The visual grammar permitted by the tentacle is extremely useful to the pornographer.  With no restriction on length, it permits penetration without blocking the view.  It can be used as a form of restraint, permitting multiple penetration, sexualized bondage, and ease of camera access.  Best of all for the tentacle as a pornographic device, while it may often look suspiciously like a penis, to the extent of possessing a foreskin or glans, or even ejaculating upon climax, it is not a sexual organ by definition.  The Japanese film-maker can  thus show as many as he likes, doing whatever he wishes, without falling foul of the usual censorship restrictions.  The only problem with the tentacle is that the film-maker must find an excuse for its appearance.  This is best accomplished by making monsters a feature of the storyline, be they demons, invading aliens, or creatures from the id.  And since such creatures are evil by nature, it is a logical step in such porn to accentuate the incidences of rape and sexualized violence.

And that’s certainly a possibility, one that seems to fit into the conception that most people have of tentacle sex.   If you’re so inclined you can go out and find whole blogs devoted to anime tentacle sex, a lot of which doesn’t look all that consensual, with names like tentaclehettaisex.com (enjoy if that’s what you’re into, disdain if that’s what you think tentacle sex necessarily is).

There are, naturally, alternatives, some of which have been explored by my blogging mentor Bacchus over at ErosBlog.  A while back he posted on this image

Youren by Toshio Saeki

Which suggests a very different idea of tentacle sex than the idea most people have.  (More of Bacchus’s interesting blogging on the subject can be found here and here.)

Looking at these images makes one wonder (it certainly made me wonder) whether there couldn’t be tentacle seductio or, for that matter why the id of which the tentacles are supposedly the projection need necessarily be the male id.  Why not the female id?
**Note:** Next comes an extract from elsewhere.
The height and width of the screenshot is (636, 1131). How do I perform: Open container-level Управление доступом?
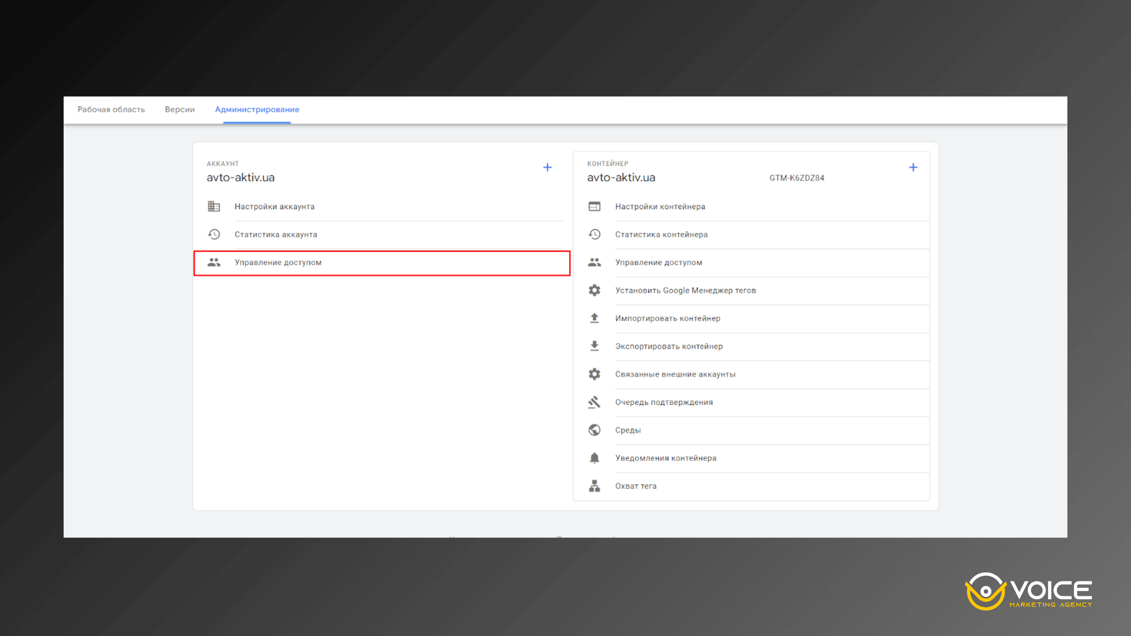pyautogui.click(x=658, y=262)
Amanda Gannon, in a post at Tor.com entitled “Sucker Love:  Celebrating the Naughty Tentacle,” advances a congruent point.

There’s a particular detail in The Dream of the Fisherman’s Wife that convinces me that hers is a dream of such ecstasy. As the enormous octopus sprawls between her thighs, she has reached down and wrapped her hands tight around two of its embracing arms. She is drawing it toward her, not pushing it away. I don’t hesitate to say that gesture is familiar to me.

That passion is the same fantasy of every person who has ever dreamed of being carried off by pirates and ravished into a state of perpetual ecstasy, the same passion of the vampire’s orgasmic embrace, the werewolf’s bestial lusts, and so many more. The tentacles may be exotic, but the theme is familiar.

Think about that enough, and scenes like Moira’s encounter just sort of write themselves.